Smart Regions heads to the French Vercors to see how one small Alpine village is producing enough renewable energy to meet the power demands of the local areas.
Alpine regions suffer more blackouts than any other. But an isolated valley in the French Vercors is bucking that trend thanks to a micro-grid which enables the electricity to be generated locally.
The system supplies 38 families including David Vieux’s farm which is fitted with solar panels and is part of a network known as Alpgrids - a European project that aims to improve energy supply to isolated Alpine areas.
David says the new system helps guarantee the power supply and reduce price volatility.

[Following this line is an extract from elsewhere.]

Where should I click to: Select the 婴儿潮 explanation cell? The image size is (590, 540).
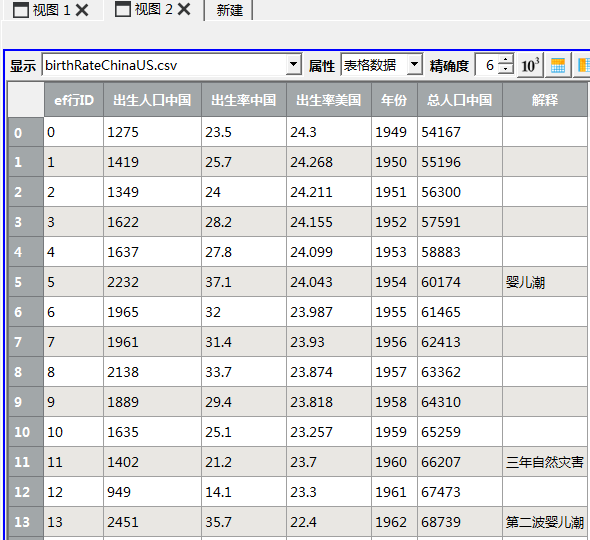(544, 282)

"With the normal electricity grid, there are sometimes problems with the power. By anticipating local production, it’s possible we’ll have no more blackouts in the future."

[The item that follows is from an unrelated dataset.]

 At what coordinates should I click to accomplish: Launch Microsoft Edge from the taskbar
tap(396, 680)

In addition to France, Alpgrids is supporting several local pilot projects in Alpine areas in four other EU countries - Italy, Germany, Austria and Slovenia.
The total cost of the initiative is 1.88 million euros, of which 1.59 million comes from the European Cohesion Policy. Altogether, the project has 12 partners.
Some of the pilot projects are able to operate autonomously without having to connect to the main grid, however in France, legal requirements mean that’s not possible.
Energy provider Compagnie Nationale du Rhone (CNR) is a partner in the project. It’s in charge of ensuring the best energy balance between the micro-grid and the national network to maximise economic efficiency.
Innovation Projects Manager for CNR, Guillaume Bontron told Euronews: "Local energy projects like this work by bringing people together and pooling the energy that’s generated. Our goal is not to create a small isolated Gallic village. This is a way to have local energy that can eventually ease pressure on the national grid, by providing a solution to problems that might occur.”
Six villages in the Vercors valley currently benefit from the micro-grid project. The next stage is to fit a former 12th century monastery turned cultural centre with solar panels as well as other sites in the local area. However, those driving the project have much more ambitious plans for the future, both in France and across Europe.